Personal information
- Full name: Jeremy Kilongo Sivi
- Date of birth: 18 July 2002 (age 24)
- Place of birth: London, England
- Height: 6 ft 3 in (1.90 m)
- Position: Winger

Team information
- Current team: Salisbury

Youth career
- 0000–2019: Leyton Orient

Senior career*
- Years: Team / Apps / (Gls)
- 2019–2020: Leyton Orient / 0 / (0)
- 2019–2020: → Harlow Town (loan) / 11 / (1)
- 2020: Harlow Town / 4 / (0)
- 2021–2024: Middlesbrough / 0 / (0)
- 2023–2024: → Harrogate Town (loan) / 17 / (0)
- 2024–2025: Sutton United / 20 / (2)
- 2025: Zemplín Michalovce / 14 / (2)
- 2025: Galway United / 8 / (0)
- 2026: Loznica / 4 / (0)
- 2026–: Salisbury / 0 / (0)

= Jeremy Sivi =

English footballer

Jeremy Sivi (born 18 July 2002) is an English professional footballer who plays as a winger for National League South club Salisbury.

==Club career==
Having played youth football for Leyton Orient, Sivi joined Harlow Town on loan in December 2019, where he scored once in 11 league appearances, but was released by Orient at the end of the season. He returned to Harlow Town in October 2020, and made 4 league appearances during this spell at the club.

===Middlesbrough===
After playing with Onside Football Academy, he signed a professional contract with EFL Championship club Middlesbrough on 25 May 2021. He made his debut for the club on 10 August 2021 as a substitute in a 3–0 EFL Cup defeat to Blackpool.

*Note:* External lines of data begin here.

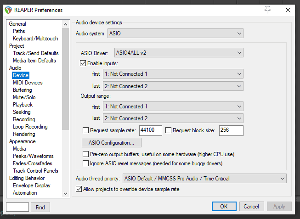The width and height of the screenshot is (300, 219).
Task: Click the Find button
Action: coord(40,207)
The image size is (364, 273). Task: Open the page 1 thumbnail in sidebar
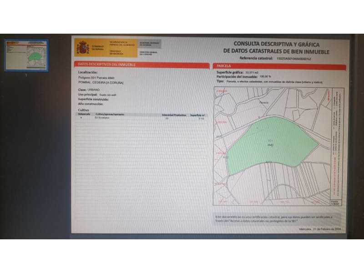click(x=25, y=55)
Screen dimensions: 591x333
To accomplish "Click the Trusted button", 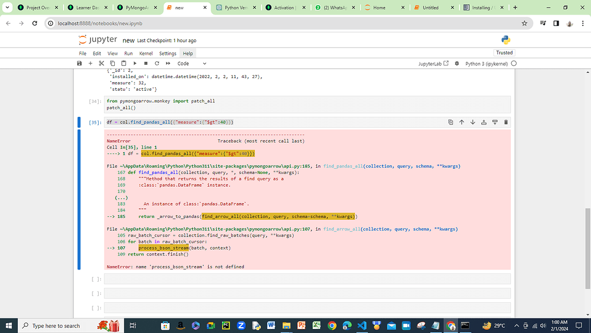I will coord(504,52).
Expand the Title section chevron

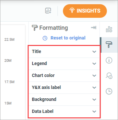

In May 2023, Sivi signed a new contract with Middlesbrough, valid until summer 2025. On 1 September 2023, Sivi signed for Harrogate Town on loan until January 2024.

Following the conclusion of the 2023–24 season, Sivi was confirmed to be departing Middlesbrough.

===Sutton United===
On 23 June 2024, Sivi agreed to join National League side Sutton United on a one-year deal.

===Zemplín===
Sivi joined Zemplín Michalovce on 25 January 2025, signing a two-year contract. He scored his first goal for Zemplín in a 4:2 loss to MFK Skalica.

===Galway United===
On 12 August 2025, Sivi signed for League of Ireland Premier Division side Galway United. Sivi made his debut for Galway on 15 August in the FAI Cup in a 4–0 win over Salthill Devon.

===Loznica===
On 20 January 2026, Sivi joined Serbian First League side Loznica on a free transfer.

===Salisbury===
On 22 August 2026, Sivi signed for National League South side Salisbury.

==Style of play==
Sivi plays as a winger, predominantly on the right.